## Exercise goal:
Go through the data and copy every line in which "Privacy" appears.

○ ○ ○ ○ ○ ○ ○

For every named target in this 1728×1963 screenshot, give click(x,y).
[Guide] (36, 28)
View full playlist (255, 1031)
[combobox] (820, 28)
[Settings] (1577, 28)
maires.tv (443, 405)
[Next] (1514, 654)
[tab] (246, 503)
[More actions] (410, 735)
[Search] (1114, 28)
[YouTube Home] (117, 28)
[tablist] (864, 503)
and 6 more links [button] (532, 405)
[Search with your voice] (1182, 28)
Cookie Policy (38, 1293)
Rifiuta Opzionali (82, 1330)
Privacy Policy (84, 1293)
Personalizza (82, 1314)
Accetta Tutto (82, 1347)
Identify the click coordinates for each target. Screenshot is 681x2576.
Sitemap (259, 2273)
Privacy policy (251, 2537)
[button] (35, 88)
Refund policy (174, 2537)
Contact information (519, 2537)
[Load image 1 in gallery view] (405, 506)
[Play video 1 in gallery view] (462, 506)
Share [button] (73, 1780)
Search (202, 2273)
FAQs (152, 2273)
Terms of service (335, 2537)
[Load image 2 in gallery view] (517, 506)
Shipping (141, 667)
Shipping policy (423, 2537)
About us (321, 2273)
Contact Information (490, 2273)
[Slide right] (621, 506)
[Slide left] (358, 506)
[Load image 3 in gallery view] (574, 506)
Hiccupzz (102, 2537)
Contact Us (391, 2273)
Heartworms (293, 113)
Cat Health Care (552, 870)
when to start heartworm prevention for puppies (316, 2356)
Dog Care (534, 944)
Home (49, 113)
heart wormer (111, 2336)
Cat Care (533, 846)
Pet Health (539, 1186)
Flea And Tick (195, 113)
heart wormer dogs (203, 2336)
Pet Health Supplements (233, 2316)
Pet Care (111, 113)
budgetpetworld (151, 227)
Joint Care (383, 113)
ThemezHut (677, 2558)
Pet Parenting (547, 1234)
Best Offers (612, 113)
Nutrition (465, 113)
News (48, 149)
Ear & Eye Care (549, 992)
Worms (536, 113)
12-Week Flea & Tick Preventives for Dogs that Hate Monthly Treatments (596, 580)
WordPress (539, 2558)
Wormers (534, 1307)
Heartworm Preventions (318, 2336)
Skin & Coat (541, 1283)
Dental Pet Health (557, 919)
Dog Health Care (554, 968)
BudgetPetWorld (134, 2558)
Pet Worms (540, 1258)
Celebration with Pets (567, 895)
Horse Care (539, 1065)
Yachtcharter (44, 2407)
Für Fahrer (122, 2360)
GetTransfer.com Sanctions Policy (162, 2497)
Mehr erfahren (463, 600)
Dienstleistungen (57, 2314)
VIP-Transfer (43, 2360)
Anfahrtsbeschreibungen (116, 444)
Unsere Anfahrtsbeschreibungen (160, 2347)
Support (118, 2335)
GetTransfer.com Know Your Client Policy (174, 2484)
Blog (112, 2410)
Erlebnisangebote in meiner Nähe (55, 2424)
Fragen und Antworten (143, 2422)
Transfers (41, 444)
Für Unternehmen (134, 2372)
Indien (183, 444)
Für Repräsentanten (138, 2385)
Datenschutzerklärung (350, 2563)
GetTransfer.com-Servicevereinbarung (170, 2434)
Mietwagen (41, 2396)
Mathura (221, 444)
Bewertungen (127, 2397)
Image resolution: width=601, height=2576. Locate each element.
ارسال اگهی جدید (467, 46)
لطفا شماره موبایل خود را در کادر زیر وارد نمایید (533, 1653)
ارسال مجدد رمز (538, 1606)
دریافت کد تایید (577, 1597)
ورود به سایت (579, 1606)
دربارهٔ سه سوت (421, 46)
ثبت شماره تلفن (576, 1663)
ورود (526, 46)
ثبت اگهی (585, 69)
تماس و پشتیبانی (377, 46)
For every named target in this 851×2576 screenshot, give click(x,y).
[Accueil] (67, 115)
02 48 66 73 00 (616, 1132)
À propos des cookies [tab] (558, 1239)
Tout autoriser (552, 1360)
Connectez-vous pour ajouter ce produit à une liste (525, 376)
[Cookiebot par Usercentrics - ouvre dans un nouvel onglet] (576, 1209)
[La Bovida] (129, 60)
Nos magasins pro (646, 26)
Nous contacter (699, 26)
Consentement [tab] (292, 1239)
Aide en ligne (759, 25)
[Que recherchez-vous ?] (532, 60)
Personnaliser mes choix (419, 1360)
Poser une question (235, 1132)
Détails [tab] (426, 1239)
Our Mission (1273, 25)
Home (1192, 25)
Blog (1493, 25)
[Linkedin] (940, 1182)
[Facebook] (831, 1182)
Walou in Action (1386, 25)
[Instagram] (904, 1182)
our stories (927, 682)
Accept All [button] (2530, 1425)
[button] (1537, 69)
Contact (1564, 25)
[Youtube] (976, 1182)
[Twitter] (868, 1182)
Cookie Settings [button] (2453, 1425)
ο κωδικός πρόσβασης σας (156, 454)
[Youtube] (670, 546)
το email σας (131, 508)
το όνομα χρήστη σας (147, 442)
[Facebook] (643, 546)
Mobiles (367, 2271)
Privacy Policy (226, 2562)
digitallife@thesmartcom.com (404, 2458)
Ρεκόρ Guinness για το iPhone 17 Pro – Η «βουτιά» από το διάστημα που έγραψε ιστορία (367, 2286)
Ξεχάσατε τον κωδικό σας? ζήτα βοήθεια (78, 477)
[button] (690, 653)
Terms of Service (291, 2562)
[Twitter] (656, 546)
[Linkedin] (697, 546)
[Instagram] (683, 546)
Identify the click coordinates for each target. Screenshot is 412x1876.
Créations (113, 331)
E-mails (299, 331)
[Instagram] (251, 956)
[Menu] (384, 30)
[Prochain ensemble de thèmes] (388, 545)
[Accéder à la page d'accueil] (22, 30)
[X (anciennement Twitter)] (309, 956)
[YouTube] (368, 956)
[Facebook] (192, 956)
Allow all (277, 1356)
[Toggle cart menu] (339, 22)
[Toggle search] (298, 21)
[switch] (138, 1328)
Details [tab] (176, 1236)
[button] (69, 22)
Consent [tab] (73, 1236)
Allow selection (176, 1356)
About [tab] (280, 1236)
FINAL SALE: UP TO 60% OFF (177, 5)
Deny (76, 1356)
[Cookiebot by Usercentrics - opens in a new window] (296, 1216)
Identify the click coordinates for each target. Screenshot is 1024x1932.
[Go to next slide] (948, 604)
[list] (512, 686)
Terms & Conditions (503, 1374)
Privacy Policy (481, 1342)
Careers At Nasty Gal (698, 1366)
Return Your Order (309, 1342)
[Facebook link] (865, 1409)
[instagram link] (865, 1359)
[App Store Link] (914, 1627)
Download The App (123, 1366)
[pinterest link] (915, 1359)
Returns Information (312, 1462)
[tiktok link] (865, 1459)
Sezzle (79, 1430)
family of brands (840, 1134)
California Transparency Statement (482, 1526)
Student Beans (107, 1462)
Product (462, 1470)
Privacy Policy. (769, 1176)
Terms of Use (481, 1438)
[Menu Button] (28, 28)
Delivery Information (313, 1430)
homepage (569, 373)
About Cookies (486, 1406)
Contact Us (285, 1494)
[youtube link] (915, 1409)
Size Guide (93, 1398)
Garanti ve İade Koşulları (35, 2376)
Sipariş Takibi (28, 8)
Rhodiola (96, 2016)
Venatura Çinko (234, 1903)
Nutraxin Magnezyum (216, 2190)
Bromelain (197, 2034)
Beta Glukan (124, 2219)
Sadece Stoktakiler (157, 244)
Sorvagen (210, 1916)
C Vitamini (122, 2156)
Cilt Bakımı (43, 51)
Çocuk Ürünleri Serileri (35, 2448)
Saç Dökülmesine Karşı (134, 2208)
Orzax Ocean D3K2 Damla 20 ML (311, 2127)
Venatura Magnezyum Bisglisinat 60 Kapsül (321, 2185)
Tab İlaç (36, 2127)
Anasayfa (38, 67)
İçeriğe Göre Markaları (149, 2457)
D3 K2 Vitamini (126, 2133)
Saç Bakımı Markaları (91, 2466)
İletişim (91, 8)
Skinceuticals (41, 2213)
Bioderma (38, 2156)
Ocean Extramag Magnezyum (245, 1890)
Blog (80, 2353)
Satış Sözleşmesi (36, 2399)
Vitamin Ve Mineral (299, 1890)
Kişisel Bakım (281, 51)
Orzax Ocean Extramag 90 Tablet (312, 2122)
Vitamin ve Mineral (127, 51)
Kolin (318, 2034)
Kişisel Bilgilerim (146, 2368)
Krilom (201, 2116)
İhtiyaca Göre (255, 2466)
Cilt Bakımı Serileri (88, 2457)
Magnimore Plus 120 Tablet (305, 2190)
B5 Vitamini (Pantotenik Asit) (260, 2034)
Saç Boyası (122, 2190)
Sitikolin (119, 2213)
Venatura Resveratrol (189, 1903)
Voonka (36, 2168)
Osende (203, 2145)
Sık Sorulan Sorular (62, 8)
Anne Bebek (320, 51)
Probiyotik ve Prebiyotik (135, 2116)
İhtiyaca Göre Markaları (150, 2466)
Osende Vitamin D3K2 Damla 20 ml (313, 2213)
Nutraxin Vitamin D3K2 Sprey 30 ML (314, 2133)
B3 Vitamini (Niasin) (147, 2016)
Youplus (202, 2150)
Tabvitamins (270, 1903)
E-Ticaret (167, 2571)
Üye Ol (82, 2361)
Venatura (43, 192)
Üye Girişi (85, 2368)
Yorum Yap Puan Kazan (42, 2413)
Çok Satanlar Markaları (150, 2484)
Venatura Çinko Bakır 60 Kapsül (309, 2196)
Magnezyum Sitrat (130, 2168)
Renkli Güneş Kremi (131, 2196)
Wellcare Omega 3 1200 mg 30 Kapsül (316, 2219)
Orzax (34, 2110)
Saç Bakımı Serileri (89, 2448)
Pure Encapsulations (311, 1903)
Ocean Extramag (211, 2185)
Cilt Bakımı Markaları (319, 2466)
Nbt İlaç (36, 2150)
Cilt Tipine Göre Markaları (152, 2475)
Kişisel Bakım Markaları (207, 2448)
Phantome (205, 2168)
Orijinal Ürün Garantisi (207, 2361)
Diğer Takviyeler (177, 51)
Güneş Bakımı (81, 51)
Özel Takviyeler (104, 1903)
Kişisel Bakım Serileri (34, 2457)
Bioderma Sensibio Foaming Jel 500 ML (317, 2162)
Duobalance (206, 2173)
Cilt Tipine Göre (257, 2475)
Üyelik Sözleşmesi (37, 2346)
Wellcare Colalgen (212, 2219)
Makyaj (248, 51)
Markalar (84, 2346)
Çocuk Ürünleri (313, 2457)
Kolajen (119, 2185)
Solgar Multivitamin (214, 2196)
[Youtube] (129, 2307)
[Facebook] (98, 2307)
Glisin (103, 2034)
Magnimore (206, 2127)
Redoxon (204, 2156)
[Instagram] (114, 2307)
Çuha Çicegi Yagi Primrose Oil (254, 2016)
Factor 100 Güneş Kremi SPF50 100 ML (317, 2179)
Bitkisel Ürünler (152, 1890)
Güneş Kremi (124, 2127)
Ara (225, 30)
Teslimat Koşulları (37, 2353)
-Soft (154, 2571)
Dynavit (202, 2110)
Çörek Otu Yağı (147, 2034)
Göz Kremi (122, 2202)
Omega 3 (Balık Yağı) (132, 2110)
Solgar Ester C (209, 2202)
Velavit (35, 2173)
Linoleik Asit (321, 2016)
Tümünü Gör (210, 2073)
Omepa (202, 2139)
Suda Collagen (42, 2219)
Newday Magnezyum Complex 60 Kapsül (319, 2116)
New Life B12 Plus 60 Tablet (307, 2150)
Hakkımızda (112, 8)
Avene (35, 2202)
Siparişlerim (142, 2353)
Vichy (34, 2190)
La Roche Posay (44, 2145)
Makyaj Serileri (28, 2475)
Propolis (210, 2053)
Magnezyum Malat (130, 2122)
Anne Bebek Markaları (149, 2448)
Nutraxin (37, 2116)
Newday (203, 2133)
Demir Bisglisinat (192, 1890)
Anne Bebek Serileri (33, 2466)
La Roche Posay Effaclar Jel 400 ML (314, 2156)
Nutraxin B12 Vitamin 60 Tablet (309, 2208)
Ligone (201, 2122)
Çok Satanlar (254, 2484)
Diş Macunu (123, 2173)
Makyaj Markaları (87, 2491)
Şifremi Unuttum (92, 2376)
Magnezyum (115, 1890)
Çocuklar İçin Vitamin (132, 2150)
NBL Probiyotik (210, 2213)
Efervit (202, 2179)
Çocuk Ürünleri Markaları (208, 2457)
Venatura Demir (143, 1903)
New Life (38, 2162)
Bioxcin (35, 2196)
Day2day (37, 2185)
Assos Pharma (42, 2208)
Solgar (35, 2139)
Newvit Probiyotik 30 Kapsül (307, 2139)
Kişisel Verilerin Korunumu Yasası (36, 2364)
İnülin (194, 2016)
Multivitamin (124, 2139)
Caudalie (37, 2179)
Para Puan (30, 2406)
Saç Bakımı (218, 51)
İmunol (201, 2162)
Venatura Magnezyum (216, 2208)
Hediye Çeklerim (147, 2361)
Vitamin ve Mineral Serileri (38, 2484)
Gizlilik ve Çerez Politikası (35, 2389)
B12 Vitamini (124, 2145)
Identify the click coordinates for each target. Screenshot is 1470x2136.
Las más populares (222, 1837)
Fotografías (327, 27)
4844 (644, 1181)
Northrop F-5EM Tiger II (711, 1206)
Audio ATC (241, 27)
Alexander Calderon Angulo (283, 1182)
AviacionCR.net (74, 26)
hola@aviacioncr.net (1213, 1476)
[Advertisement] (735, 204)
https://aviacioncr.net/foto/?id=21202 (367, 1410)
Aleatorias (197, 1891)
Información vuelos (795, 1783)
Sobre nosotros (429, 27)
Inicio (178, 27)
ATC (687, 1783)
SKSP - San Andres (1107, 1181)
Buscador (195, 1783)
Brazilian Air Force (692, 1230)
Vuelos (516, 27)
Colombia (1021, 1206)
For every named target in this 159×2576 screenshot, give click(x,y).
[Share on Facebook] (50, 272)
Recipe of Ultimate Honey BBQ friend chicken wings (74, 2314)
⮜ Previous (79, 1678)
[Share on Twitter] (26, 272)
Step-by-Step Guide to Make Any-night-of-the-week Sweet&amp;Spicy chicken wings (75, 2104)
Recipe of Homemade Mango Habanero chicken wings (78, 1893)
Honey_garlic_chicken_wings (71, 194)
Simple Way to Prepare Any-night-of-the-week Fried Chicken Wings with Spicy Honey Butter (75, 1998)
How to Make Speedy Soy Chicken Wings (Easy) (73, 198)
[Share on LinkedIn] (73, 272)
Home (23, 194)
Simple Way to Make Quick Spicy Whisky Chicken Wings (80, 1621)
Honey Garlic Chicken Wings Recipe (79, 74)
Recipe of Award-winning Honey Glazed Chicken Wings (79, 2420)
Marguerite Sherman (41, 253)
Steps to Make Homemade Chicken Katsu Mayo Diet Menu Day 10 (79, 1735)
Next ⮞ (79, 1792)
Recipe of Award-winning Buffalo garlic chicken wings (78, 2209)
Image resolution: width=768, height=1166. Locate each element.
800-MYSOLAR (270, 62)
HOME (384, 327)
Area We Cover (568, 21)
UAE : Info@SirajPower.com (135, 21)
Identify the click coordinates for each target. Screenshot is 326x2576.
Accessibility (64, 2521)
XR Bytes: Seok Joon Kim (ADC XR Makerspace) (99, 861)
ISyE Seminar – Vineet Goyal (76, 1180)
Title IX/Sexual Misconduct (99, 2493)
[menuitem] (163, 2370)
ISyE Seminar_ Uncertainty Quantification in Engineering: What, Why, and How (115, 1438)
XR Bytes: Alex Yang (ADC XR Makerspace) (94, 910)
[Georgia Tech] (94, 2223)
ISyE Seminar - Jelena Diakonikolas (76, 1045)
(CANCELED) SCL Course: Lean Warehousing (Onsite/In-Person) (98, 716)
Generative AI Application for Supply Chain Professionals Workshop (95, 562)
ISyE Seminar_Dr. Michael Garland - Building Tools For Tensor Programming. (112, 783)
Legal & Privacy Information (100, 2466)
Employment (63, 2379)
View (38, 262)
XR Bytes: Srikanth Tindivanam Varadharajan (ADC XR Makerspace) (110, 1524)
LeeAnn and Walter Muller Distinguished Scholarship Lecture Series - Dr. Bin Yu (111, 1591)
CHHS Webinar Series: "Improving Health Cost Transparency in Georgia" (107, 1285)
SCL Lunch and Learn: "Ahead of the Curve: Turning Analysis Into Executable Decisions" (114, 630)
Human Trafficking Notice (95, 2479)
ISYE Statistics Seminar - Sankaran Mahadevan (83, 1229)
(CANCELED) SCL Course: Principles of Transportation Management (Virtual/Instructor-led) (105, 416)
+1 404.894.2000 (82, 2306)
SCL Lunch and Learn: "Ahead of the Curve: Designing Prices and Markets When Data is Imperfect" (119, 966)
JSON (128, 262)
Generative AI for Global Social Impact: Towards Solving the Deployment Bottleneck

○ ○ ○ ○ ○ ○ ○

## Answer to this exercise:
Privacy Policy (84, 1293)
Privacy policy (251, 2537)
Privacy Policy (226, 2562)
Privacy Policy (481, 1342)
Privacy Policy. (769, 1176)
Legal & Privacy Information (100, 2466)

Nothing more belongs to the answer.